> **ACTIVITY**
Return only those lines of the listing in which "Given" appears.

> **AVAILABLE RECORDS**
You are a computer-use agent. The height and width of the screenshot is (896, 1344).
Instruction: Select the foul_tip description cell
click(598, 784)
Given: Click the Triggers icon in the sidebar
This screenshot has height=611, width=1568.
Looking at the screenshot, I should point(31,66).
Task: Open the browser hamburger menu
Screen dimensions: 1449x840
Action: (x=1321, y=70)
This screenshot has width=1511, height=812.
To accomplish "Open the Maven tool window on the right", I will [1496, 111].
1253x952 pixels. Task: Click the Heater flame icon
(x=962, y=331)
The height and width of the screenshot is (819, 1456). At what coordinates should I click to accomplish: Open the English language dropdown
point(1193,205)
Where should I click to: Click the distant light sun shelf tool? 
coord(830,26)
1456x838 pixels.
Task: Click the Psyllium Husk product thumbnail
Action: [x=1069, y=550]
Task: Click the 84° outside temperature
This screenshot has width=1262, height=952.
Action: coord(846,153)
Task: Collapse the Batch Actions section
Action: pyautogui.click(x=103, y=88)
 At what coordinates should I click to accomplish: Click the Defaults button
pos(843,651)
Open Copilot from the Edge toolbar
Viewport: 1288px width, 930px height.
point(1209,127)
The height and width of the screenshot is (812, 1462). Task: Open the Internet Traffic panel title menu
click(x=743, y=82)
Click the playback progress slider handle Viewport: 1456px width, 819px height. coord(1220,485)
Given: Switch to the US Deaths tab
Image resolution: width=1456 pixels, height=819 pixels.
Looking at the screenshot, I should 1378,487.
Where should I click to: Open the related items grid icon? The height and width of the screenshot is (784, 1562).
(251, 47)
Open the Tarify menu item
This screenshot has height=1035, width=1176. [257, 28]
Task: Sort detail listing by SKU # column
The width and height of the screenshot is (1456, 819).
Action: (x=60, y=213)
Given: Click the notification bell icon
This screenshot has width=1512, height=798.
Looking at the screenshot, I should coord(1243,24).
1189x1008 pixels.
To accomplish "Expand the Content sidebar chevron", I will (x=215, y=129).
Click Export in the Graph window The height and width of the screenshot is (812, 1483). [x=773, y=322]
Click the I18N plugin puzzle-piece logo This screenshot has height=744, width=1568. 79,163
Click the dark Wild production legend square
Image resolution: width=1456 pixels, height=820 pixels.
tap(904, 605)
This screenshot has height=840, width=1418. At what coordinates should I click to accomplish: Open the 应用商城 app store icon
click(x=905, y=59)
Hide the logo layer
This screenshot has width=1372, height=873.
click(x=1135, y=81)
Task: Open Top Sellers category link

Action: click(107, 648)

> **ANSWER FOR THE TASK**
Given: Click the Triggers icon in the sidebar
Given: Switch to the US Deaths tab
Given: Click the notification bell icon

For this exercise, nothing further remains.